無い袖は振れない
インクブとイザベラはアラモ銃砲店を出た後に、ウオー・ストリートにあるスーパーマーケットに向かった。
ウオー・ストリートにあるスーパーマーケットは合衆国にあるスーパーマーケットの出張店で、銃からトイレットペーパーまで何でも揃う。
インクブは家電売り場に行くと店員に、
「再生専門のDVDプレイヤー、液晶画面付属で一番デカイ奴を」
出てきたのは14インチの液晶画面が付いたタイプだった。
「あとバッテリーをくれ」
店員の説明によると単三電池が使えるらしい。
「単三電池の60個入りワンカートン、………あとこれも頼む」
清算所の近くに置いてあるDVDコーナーから1つ取って店員に渡す、その商品には。
映像で見る第二次界大戦、ヨーロッパ編と書かれており、チョビ髭の軍服を着た男が独特の敬礼をしていた。
Mのマークの付いたファースト フード店で素早く食事を済ませた2人は、急ぎフロンティア シティを目指した。
2人を乗せた四輪駆動が道を爆速する。
夕方にはフロンティアシティの領主館に着くと、急ぎ領主に面会を求める。
領主館の執務室、アルフレッド伯にこれまでの経緯を話し、ロックにもらった写真の束を渡して説明する。

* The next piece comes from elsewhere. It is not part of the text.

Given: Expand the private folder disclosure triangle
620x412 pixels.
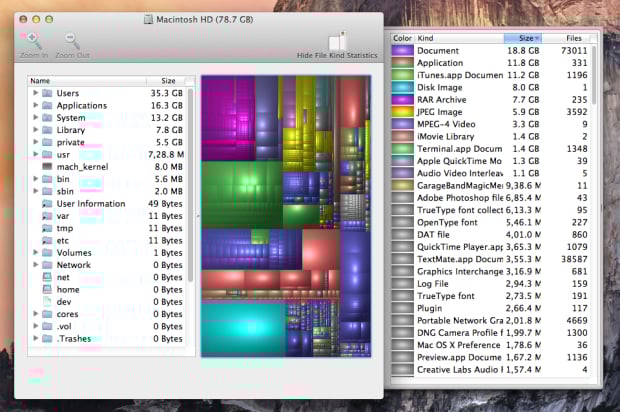Looking at the screenshot, I should click(36, 142).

一通り説明した後に、対帝国装備の為に対戦車ヘリの購入の分にこれだけ要るとメモを渡すと、そのメモを一読したアルフレッド伯の第一声は。
「無理だ」
ため息と共にその一言を言うとインクブが部屋に響き渡る大声で。
「無理って何でだ?………戦車が来るんだぞ!!」
そう言うと領主に 詰め寄った。
さながら牛の暴走である、側で見ていたイザベラはハラハラ物だった。
それでもアルフレッド伯は冷静に。
「落ち着け、…今は金が無いから無理なだけだ、要塞建設に予算を取られてるんだぞ?」
「……………!! あー、確かに〜w………」
インクブがそう言うとイザベラが震えた声で。
「何とかなりませんか、アルフレッド伯?」
アルフレッド伯はイザベラに。
「要塞建設だけではありません、…畑の拡張、金山の採掘、街の整備、どれも金がかかります」
そこまで言うとアルフレッド伯はそれにと付け足した
「…現状では戦車は重量が重すぎて石の橋ばかりの王国では進行速度が落ちます、つまりここ開拓地まで来るのは余裕がある」
それを言われてインクブも頷きながら。
「確かに…フロンティア領軍もそれがあって改造戦闘車両とホイールローダーで渡ったんだった!」
砦の建設までは持つな、そうインクブが言うとイザベラが慌てた声で
「ちょ!!王都は?」
何とかしてくれと言いながらインクブの胸ぐらを掴んで揺するのだが、いかんせん体格の差でビクとも動かない、それを見ながらアルフレッド伯が。
「資金が無いから作るしか無いですな」
そう言うとイザベラの方を見ながら。
「王都の危機なんです、王都にも金策をしてもらわないと割りが合わない」
そう言って突き放した、それを聞いてイザベラは慌てて。
「し、資金と言っても現状では王都も予算が………」
アルフレッド伯は少し考えてから、手はあると言い。
「隣のブロッケン領を王都直轄地にして異世界(地球)の開発援助を受ければ良いんです」
アルフレッド伯は開拓地領でも同じ事をして成功していると言い。
「彼らは我々王国では使わない希少金属や薬草などを高値で引き取ってくれます」
それにとインクブの方を見ながら。
「対戦車ヘリ(ハインド)を買ってそれだけでは済まんだろう?」
整備、燃料、人員、それらはどうする?、そう言われてインクブはタジタジになる。
「………確かに、ヘリポート、格納庫、燃料施設、整備スタッフ」
それだけでもメモの倍以上の資金がいるがそれにしても。
(アルフレッド伯の慧眼には恐れいる、的確に現状を見ている)
そう思いながら、これが領主か…そう思いながら感心していた。
アルフレッド伯はインクブに。
「要塞建設地に帰って、マクマザーンと相談しろ、場合によっては王都までイザベラ卿と同行しろ」
話は終わりだ、そう言われて執務室を出たインクブとイザベラは一路、要塞建設地まで向かった。